_ACTIVITY:_ Would you print, word for word, only the lines running from the line with "Where should I" to the last line of the entries, without the pictures?
PROVIDED ENTRIES Block Start
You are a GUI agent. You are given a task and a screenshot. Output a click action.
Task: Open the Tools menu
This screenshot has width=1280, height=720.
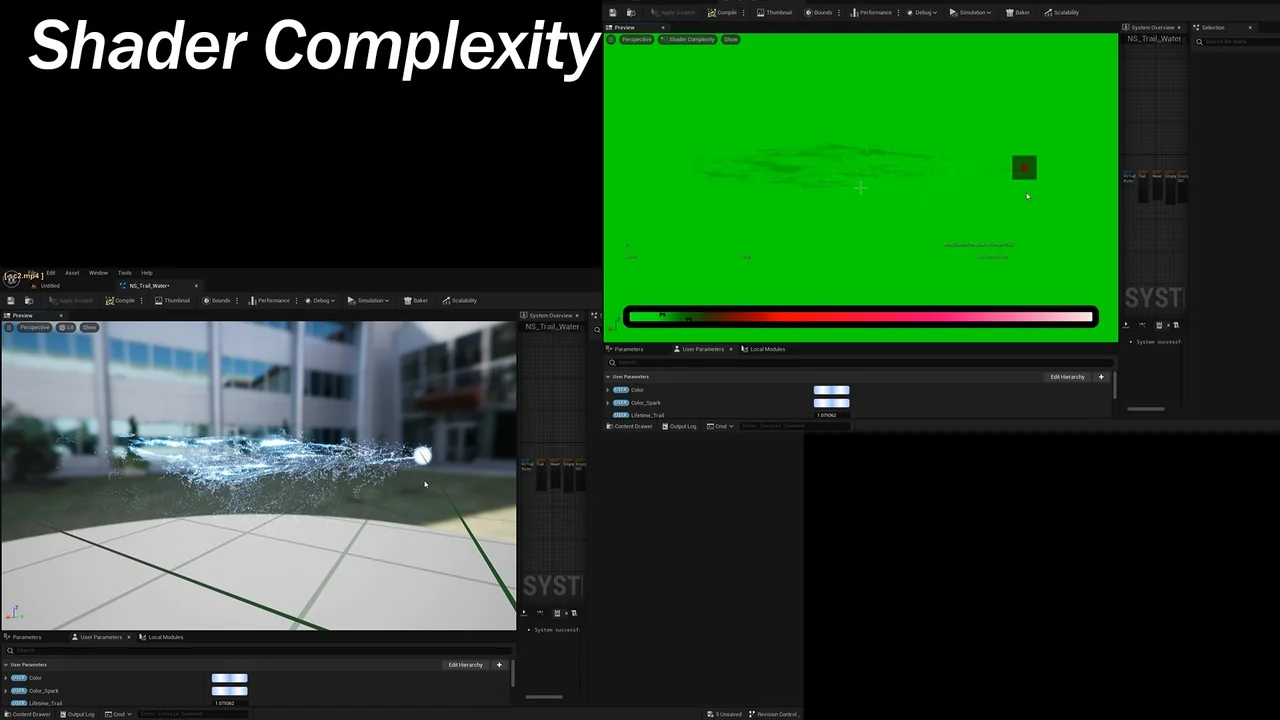click(124, 273)
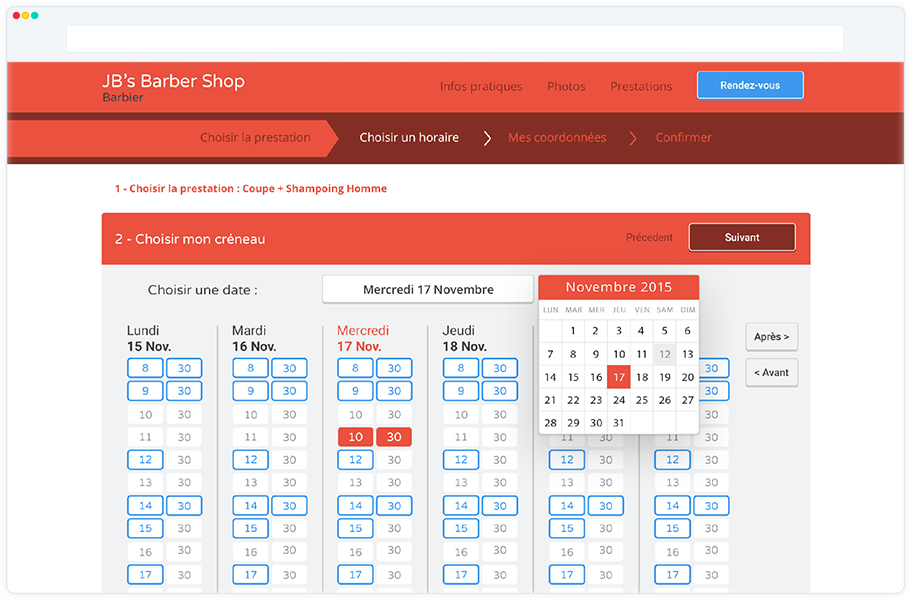The height and width of the screenshot is (600, 911).
Task: Select the Mes coordonnées step
Action: 556,138
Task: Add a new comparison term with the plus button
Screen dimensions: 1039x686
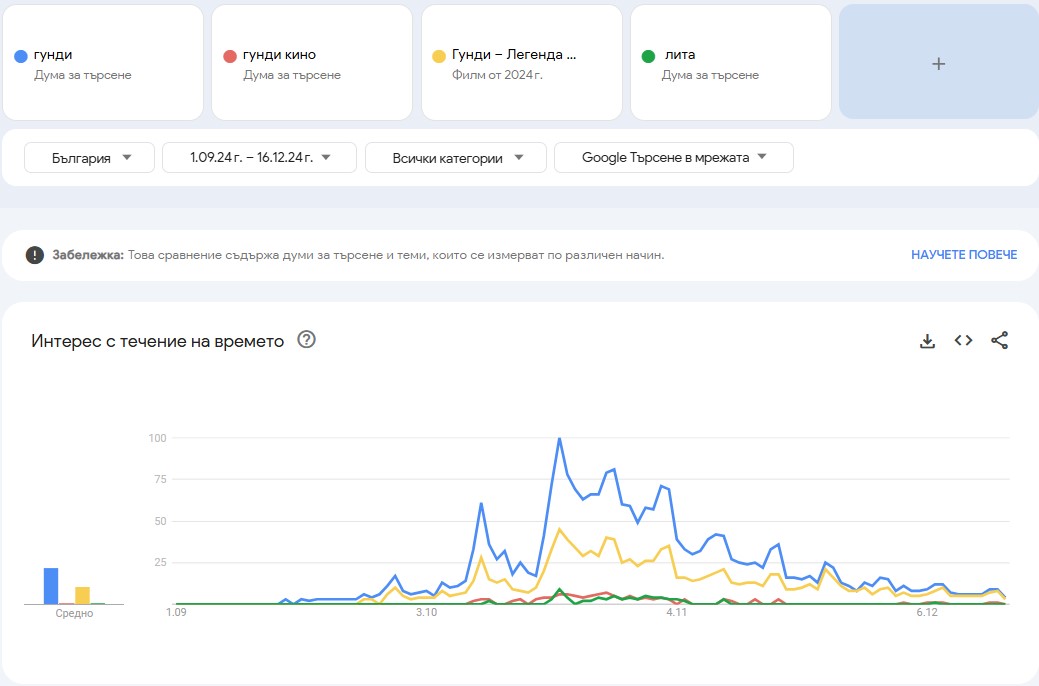Action: [937, 62]
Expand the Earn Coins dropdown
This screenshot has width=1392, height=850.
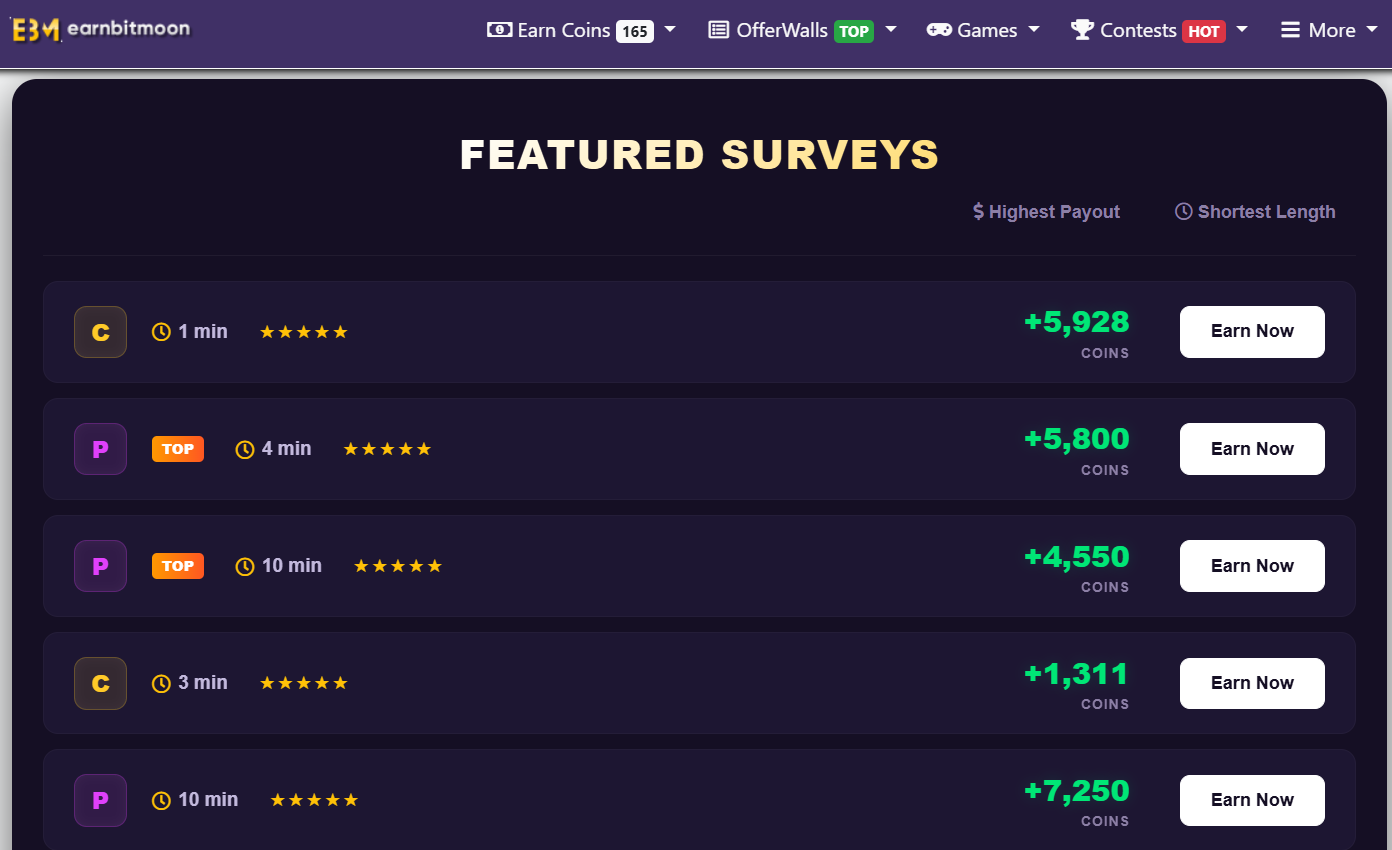click(581, 30)

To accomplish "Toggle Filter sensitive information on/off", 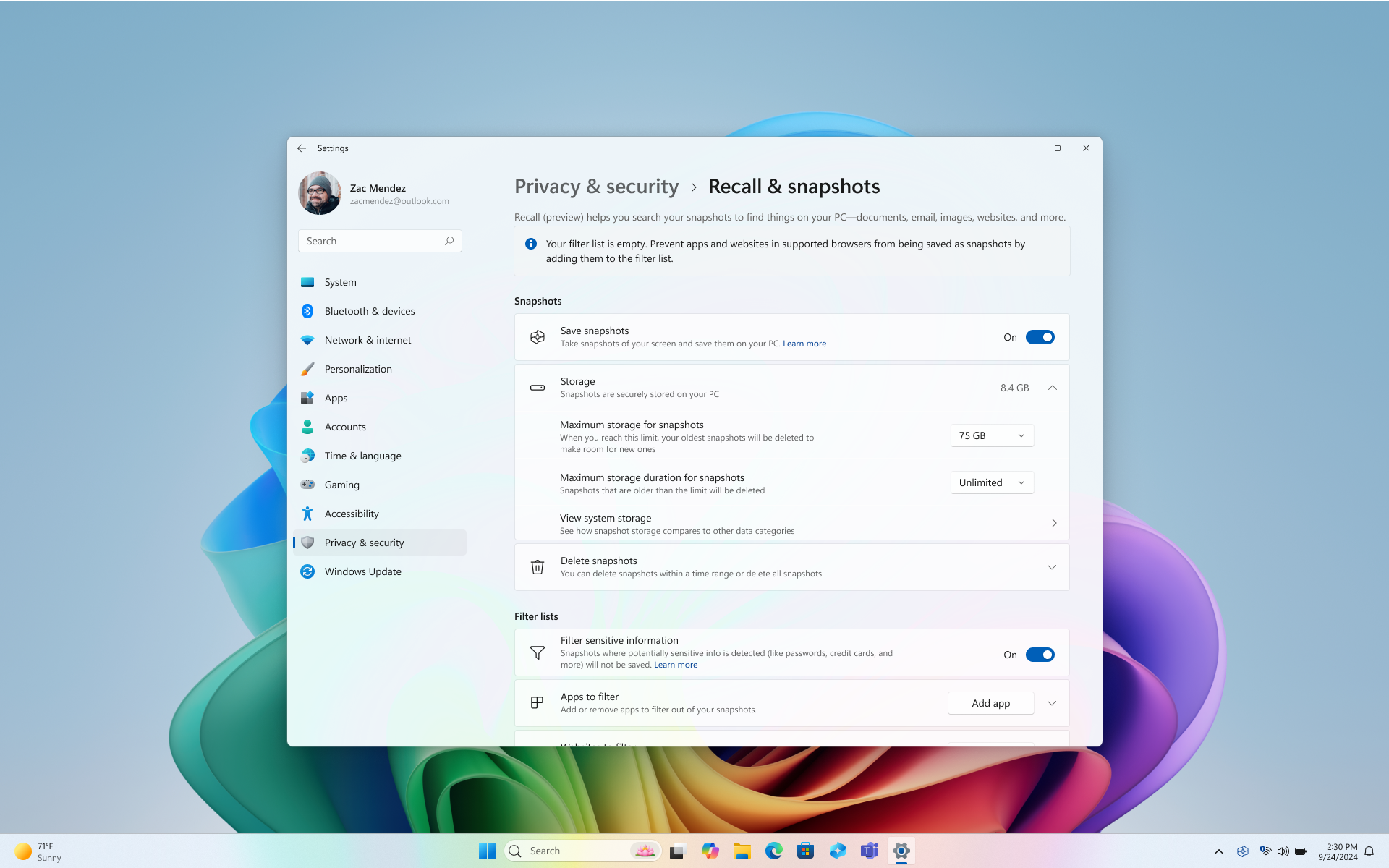I will pos(1040,654).
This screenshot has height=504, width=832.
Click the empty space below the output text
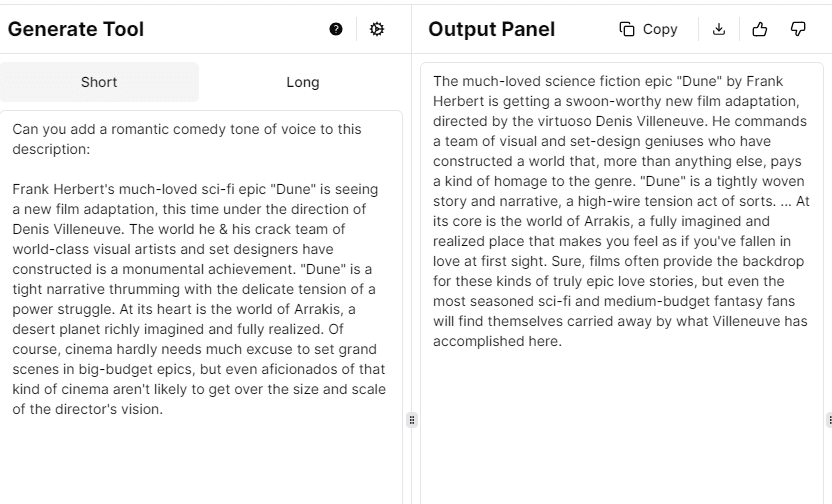pos(620,430)
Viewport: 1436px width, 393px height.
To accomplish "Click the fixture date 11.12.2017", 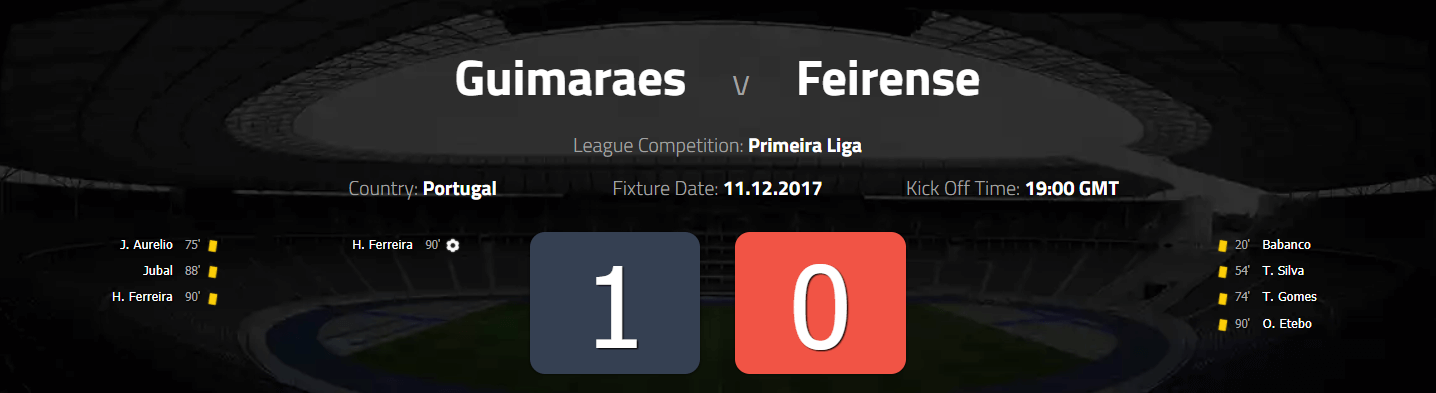I will (773, 188).
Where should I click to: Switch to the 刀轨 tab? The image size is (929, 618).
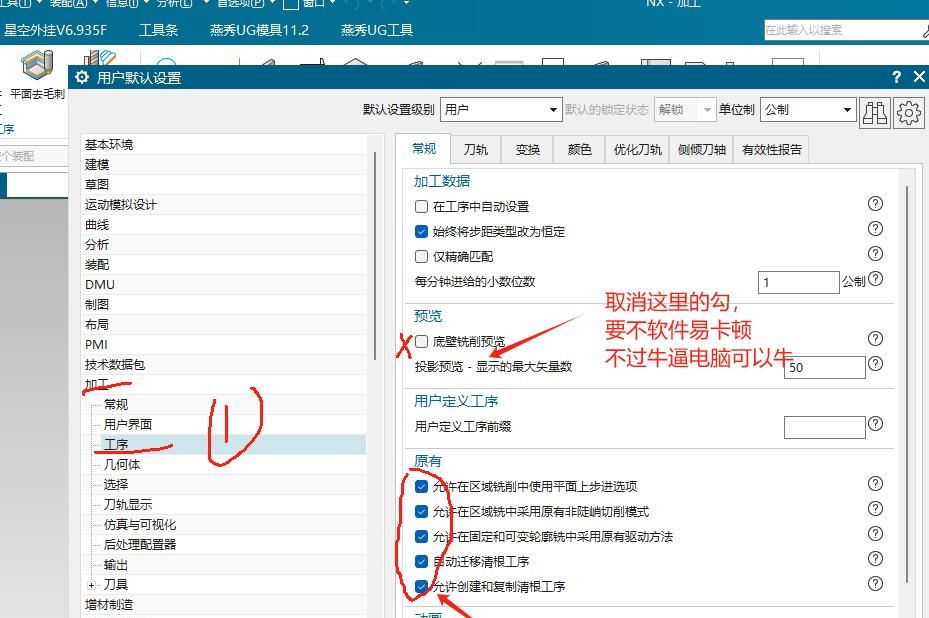tap(475, 148)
PROVIDED ENTRIES Block End
_RESPONSE BOX:_
Where should I click to: Switch to the 刀轨 tab? The image size is (929, 618).
tap(475, 148)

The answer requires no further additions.